Conor Doherty: Oui. Et il convient également de souligner que tous les professionnels de la supply chain côté client peuvent interagir avec les Supply Chain Scientist en charge de leur compte, et ce travail collaboratif aide à améliorer la recette numérique en intégrant leurs insights.
Parce qu’encore une fois, personne ne prétend qu’il n’y a aucune valeur dans ce qui se trouve dans l’esprit d’un professionnel de la supply chain — il s’agit simplement de tirer parti de cela et de maximiser le retour sur cet investissement grâce à l’évolutivité et à l’automatisation.
Je crois t’avoir entendu le dire une fois, Joannes. Eh bien, Joannes, je n’ai plus de questions. Mais en guise de conclusion, as-tu un appel à l’action à partager ?
Joannes Vermorel: Je veux dire, le monde du pétrole et du gaz est littéralement le fondement de notre civilisation industrielle, et il ne va nulle part. Il ne va nulle part. Malgré ceux qui affirment qu’il y a un pic pétrolier et autres, non, il est là pour rester. Il restera pendant très, très longtemps.
Et même si le monde parvenait à passer à l’énergie nucléaire pour l’énergie pure, il s’avère qu’il existe de nombreux cas où ce n’est tout simplement pas très approprié. Par exemple, concernant les avions électriques, nous n’avons même pas la moindre technologie qui permettrait que cela fonctionne. C’est pareil, par exemple, pour l’exploitation forestière. Vous avez besoin de camions très costauds pour cela. Ces engins ne fonctionneront pas avec des batteries. Batteries et plus de charge. Et cela est vrai pour la plupart des équipements lourds que nous utilisons — pour l’agriculture, pour l’exploitation minière, pour une multitude de choses.
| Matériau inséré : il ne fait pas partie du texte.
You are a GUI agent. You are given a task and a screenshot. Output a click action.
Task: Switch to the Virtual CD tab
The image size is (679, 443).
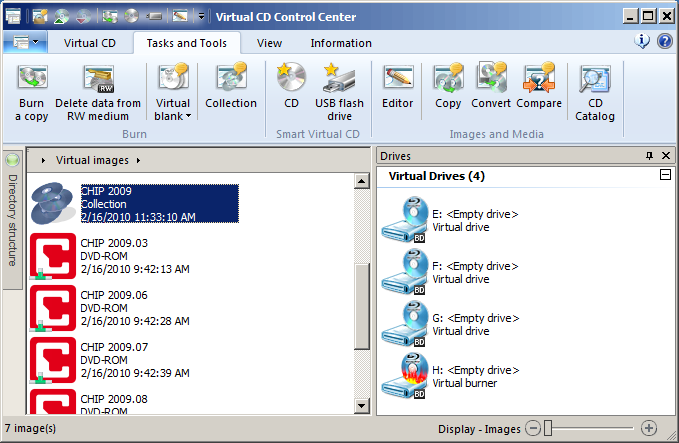89,43
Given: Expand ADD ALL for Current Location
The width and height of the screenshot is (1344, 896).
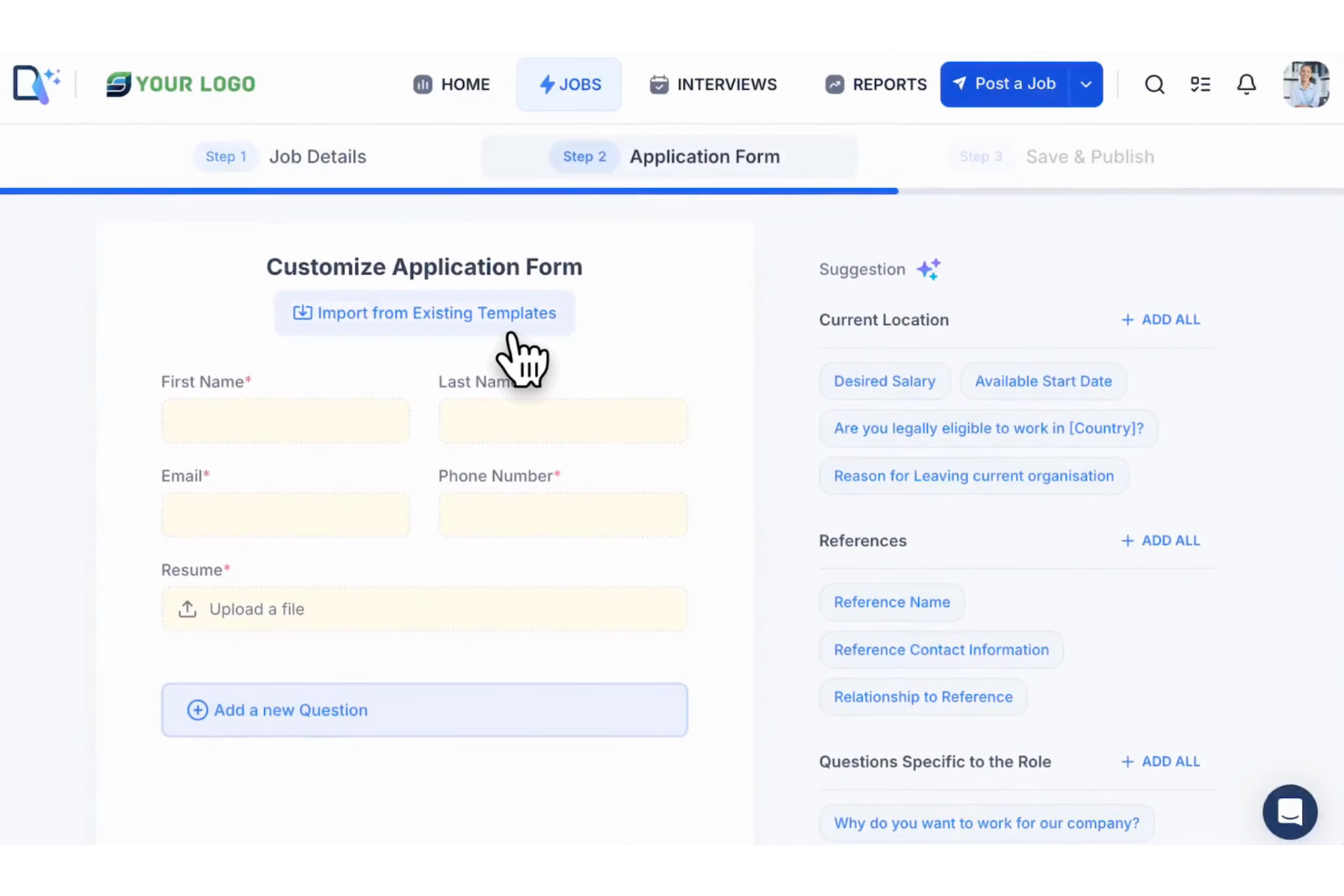Looking at the screenshot, I should [x=1160, y=319].
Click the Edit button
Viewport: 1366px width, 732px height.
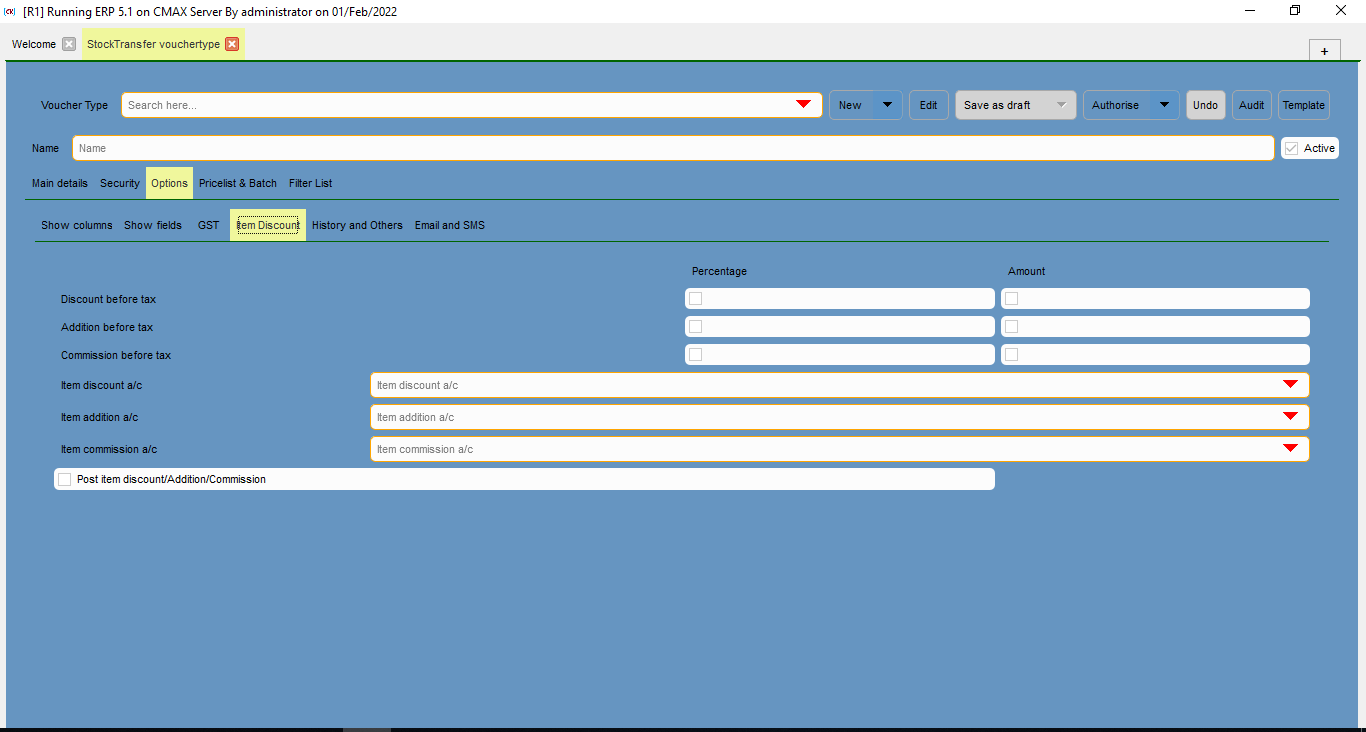click(928, 104)
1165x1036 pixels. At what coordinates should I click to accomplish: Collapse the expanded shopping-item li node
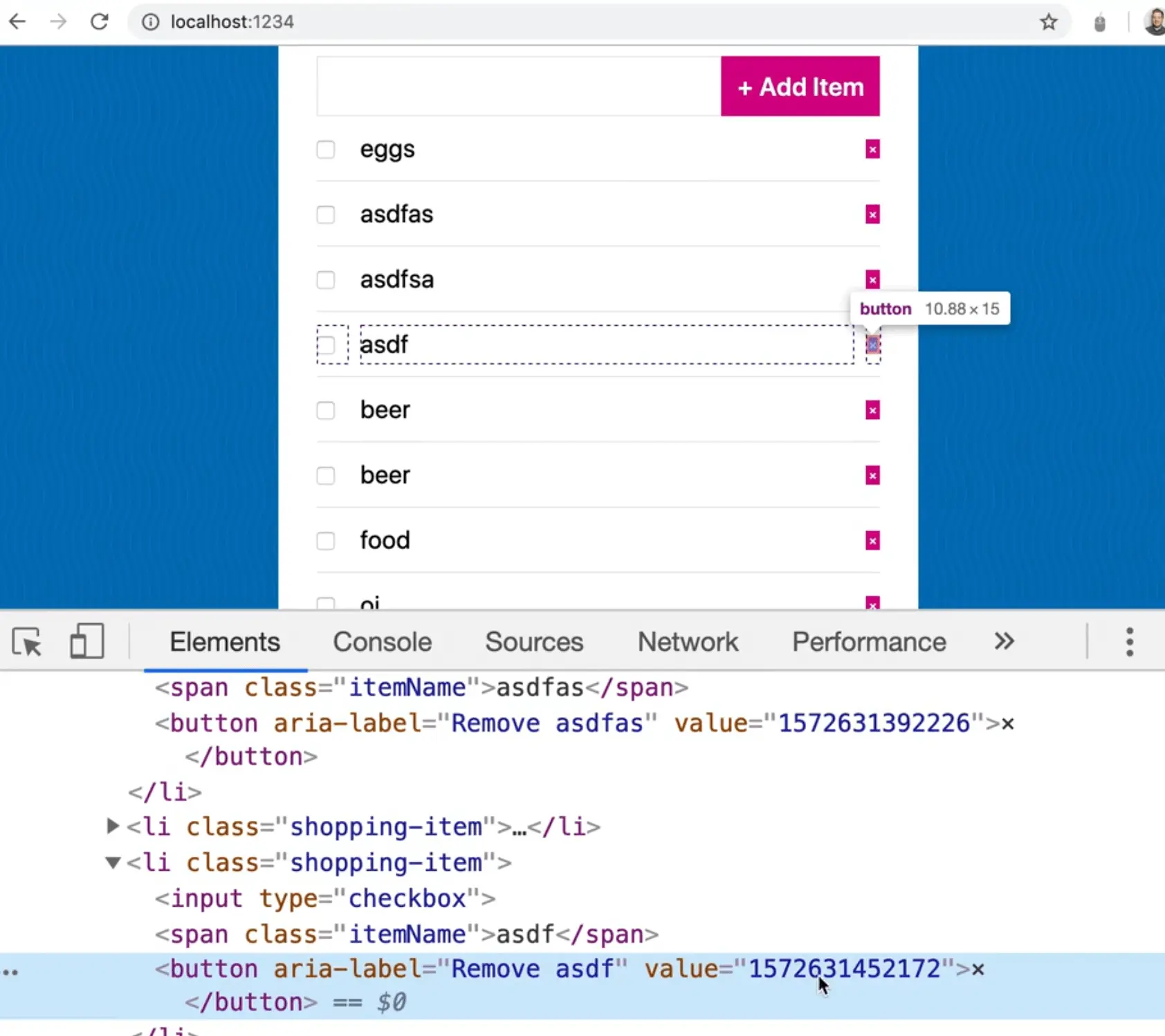tap(112, 862)
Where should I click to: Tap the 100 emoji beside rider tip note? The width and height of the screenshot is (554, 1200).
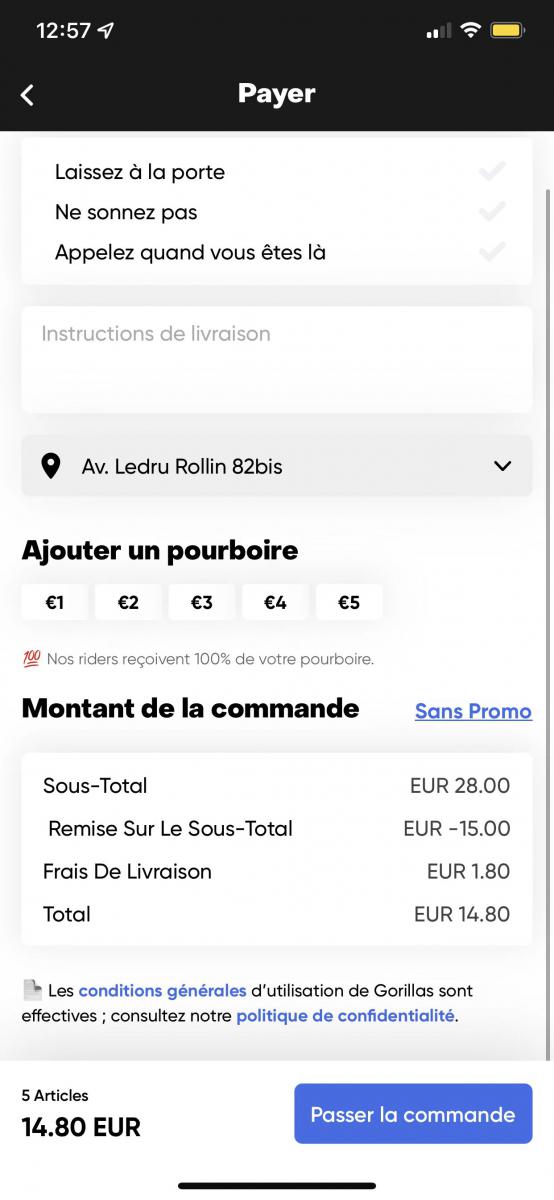[x=31, y=659]
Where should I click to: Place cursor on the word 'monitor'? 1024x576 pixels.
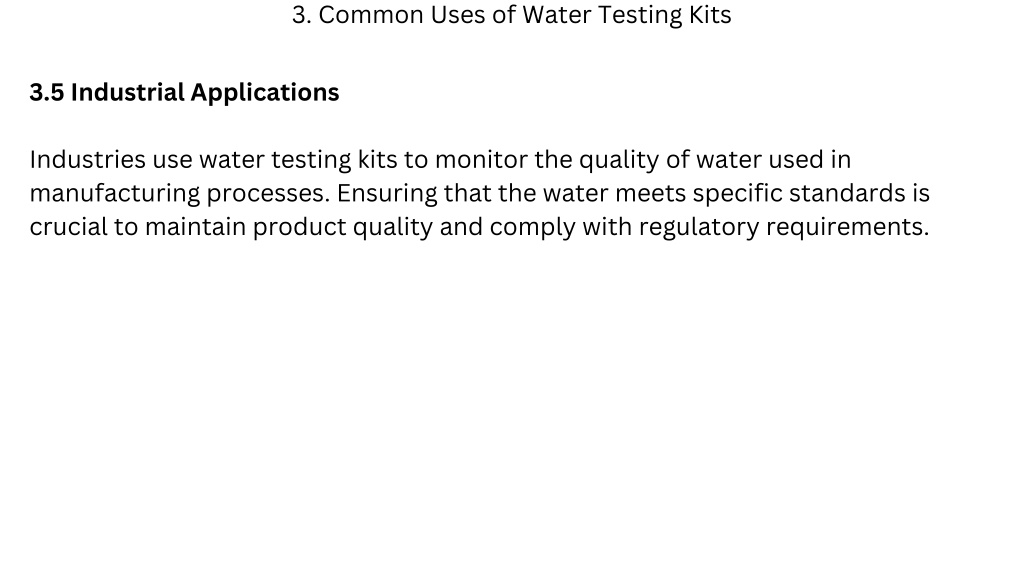pos(481,159)
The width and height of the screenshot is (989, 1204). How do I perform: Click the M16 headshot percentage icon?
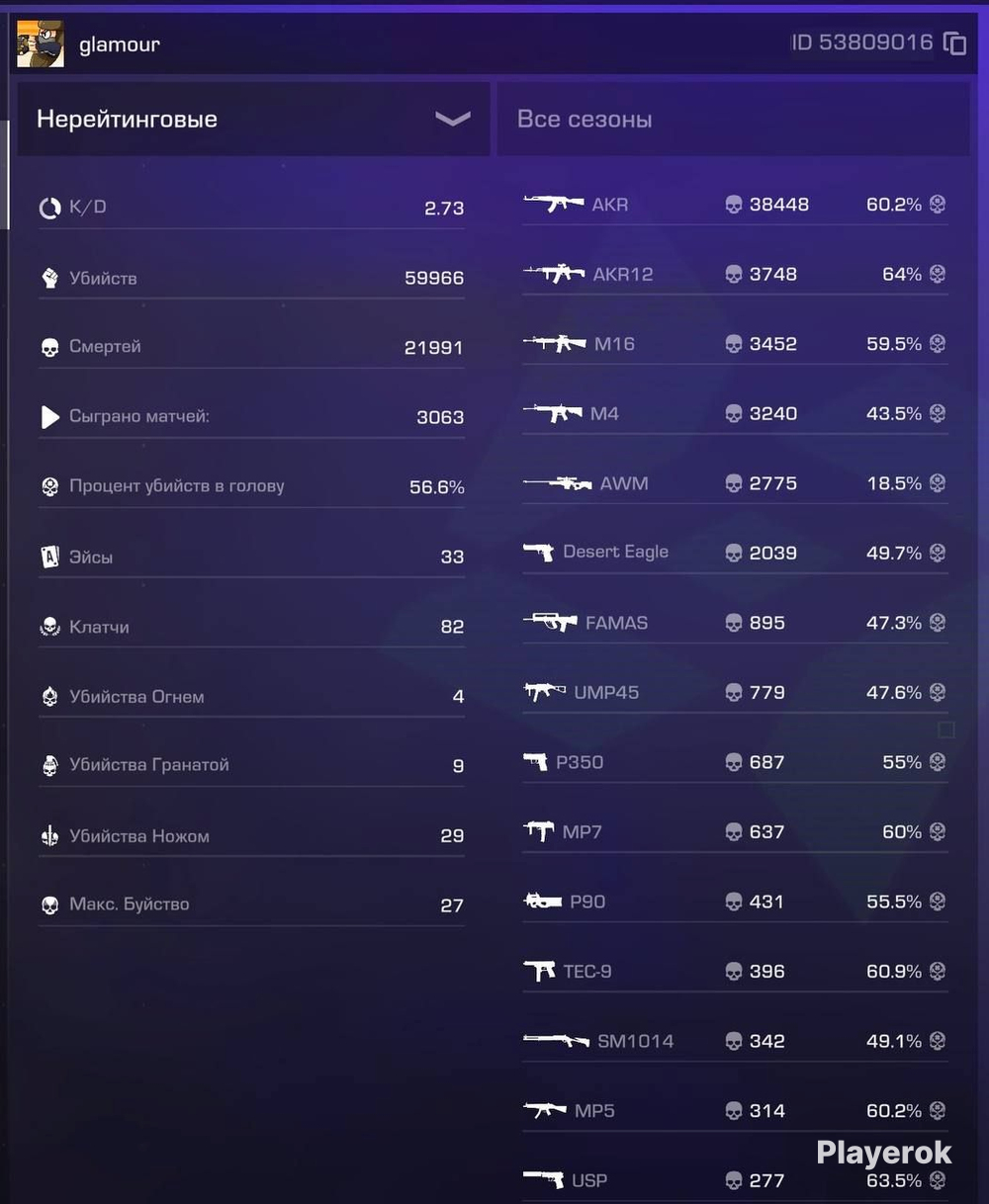pyautogui.click(x=938, y=343)
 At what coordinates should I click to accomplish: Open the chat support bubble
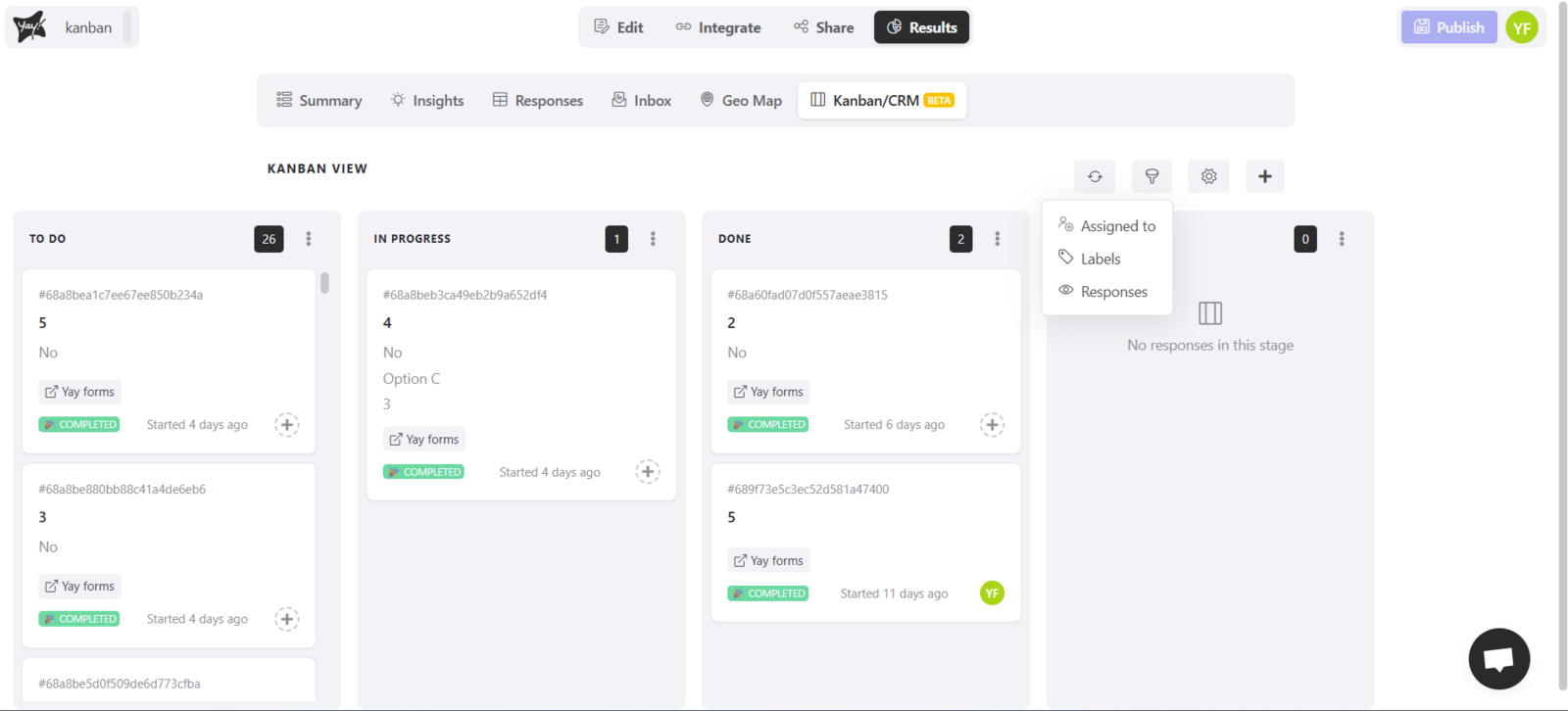tap(1498, 658)
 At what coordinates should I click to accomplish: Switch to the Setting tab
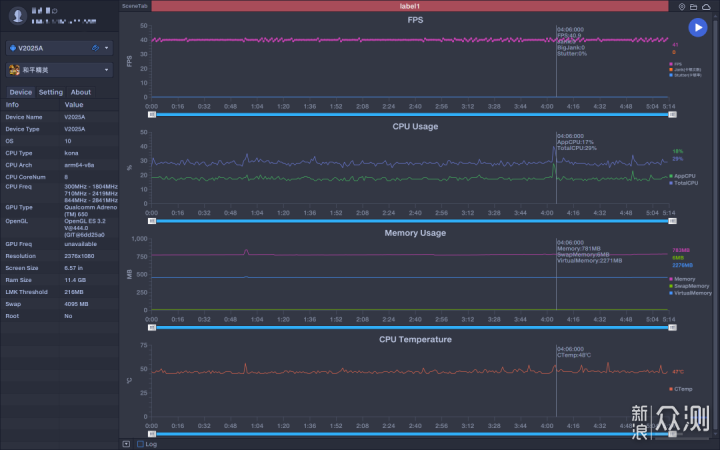pyautogui.click(x=51, y=92)
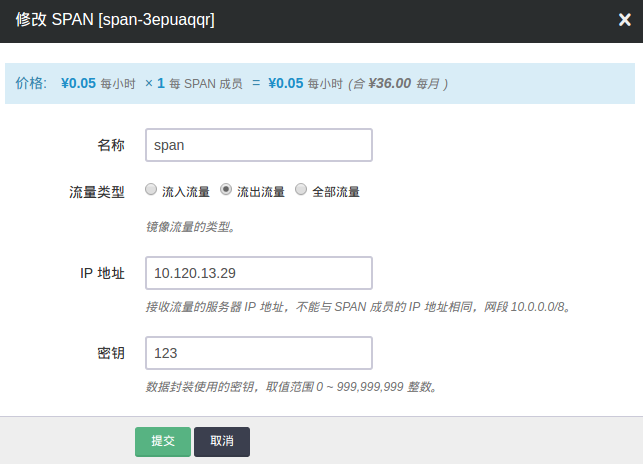Click the IP 地址 field label

tap(102, 274)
Ces équipements dépendent du pétrole.
Et puis, il y a aussi le plastique dont nous avons besoin pour une multitude de choses. Et contrairement à ce que disent les médias — “Oh, we have too many plastics with packaging” — oui, mais la plupart des instruments chirurgicaux sont également fabriqués en grande partie en plastique.
Donc oui, ça ne va nulle part. Et je pense que cette industrie adopte aussi une approche ingénierie. Si je devais émettre une légère hypothèse sur les décennies à venir, je supposerais que cette industrie va prendre le train de l’IA et simplement automatiser des tonnes de tâches administratives de back-office. Je veux dire, c’est de cela dont il s’agit ici — il y a littéralement une industrie qui emploie des centaines de milliers de commis effectuant des tâches de back-office. Ils sont absolument nécessaires, sinon ces entreprises s’arrêteraient net. Mais il existe un potentiel énorme à simplement mécaniser cela et libérer ces personnes pour qu’elles puissent accomplir des tâches plus intéressantes.
Conor Doherty: Eh bien Joannes, je partage ton enthousiasme. Et je te remercie sincèrement pour ton temps. Et je vous remercie tous d’avoir regardé. À la prochaine.